Mr. Gehrig also disparages Mr. Lynn’s use of the word “unannounced” in reference to LNG tanker arrivals. He then quotes Weaver’s Cove’s CEO, who said that, “There is no requirement to keep these vessels movements secret,” and references a free online system that can track LNG tanker movements. Of course, if an LNG tanker becomes waylaid and anchors, the tracking system will show a stationary vessel, eliminating predictability of the next transit.
Moreover, Mr. Gehrig doesn’t mention that the Coast Guard classifi es LNG tanker arrival times as “Sensitive Security Information.” While some advance notice is provided on a “need-to-know” basis, the Coast Guard’s practice is to withhold notifying the general public of a delivery until one hour beforehand over VHF radio. Realistically, what commuter has time to monitor a VHF radio or pore over blips on a screen, calculating speeds, tides and distances in hopes of avoiding the next traffic jam at the Newport Pell Bridge? Ultimately, there will be no published schedule of LNG tanker arrival times. Unannounced? For most people, yes.
In opposition to Mr. Lynn’s legitimate concerns about the negative economic impact of the project, Mr. Gehrig presents few facts to support Weaver’s Cove’s sales pitch of rescuing the economy.
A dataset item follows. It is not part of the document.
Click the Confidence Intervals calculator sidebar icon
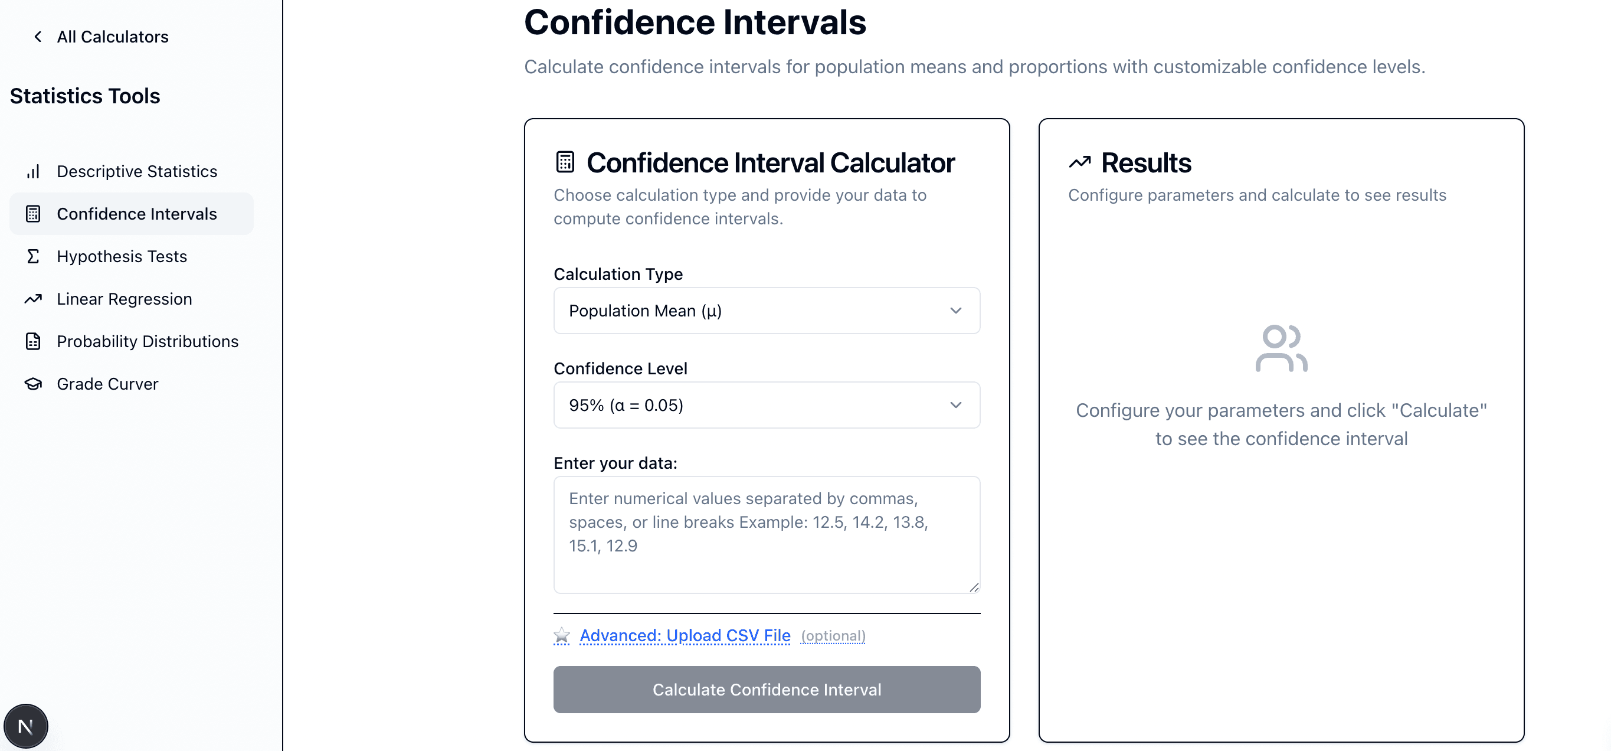This screenshot has height=751, width=1611. pyautogui.click(x=33, y=214)
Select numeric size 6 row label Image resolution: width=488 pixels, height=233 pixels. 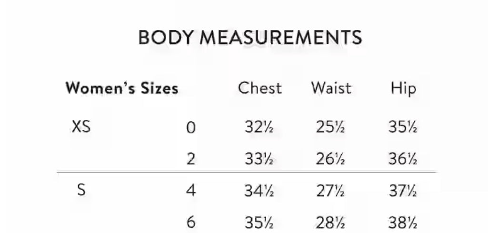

As the Federal Energy Regulatory Commission reported last fall, domestic supplies are increasing, the price differential between the Northeast and other parts of the country is shrinking, and pipeline capacity in the Northeast is expanding rapidly. If natural gas prices fall, it may have nothing to do with Hess.
As for jobs, the environmentally disastrous loading facility with its 70-plus acres of destroyed flounder habitat and its insuffi- ciently tested cryogenic pipeline would certainly have to be built and run by somebody. But Mr. Gehrig avoids discussing how many of the touted jobs—many of which are highly specialized—are anticipated to go to current area residents.
Ultimately, Mr. Gehrig cannot demonstrate that the project’s alleged economic benefits will outweigh the negative impacts that bridge closures, bay disruption and environmental impact will have upon the local economy, not mention the safety/security concerns. An article now posted on industry website LNGWorld- News.com states, “Researchers have concluded that a catastrophic spill from the largest types of LNG tankers could trigger a flash fire that would emit massive amounts of heat, with blistering conditions reaching for more than a mile.”
And consider the comments of industry firms DNV Energy and Sutherland available online: “The global LNG markets are becoming competitive, driving companies to seek cost-savings and efficiencies. These markets also have witnessed the introduction of many new players, some with little experience in LNG logistics, driven primarily by profitability and arbitrage.”
It continued, “In combination, the imperatives of a more competitive environment may be turning safety and quality into a lower priority.” Then consider the harsh realities of BP Deepwater Horizon and Fukushima Daiichi and Sept. 11.
I don’t expect to see this posted on LNGFactCheck.org.
The author is chairman of the Jamestown Committee on LNG Threat, but writes here on his own account.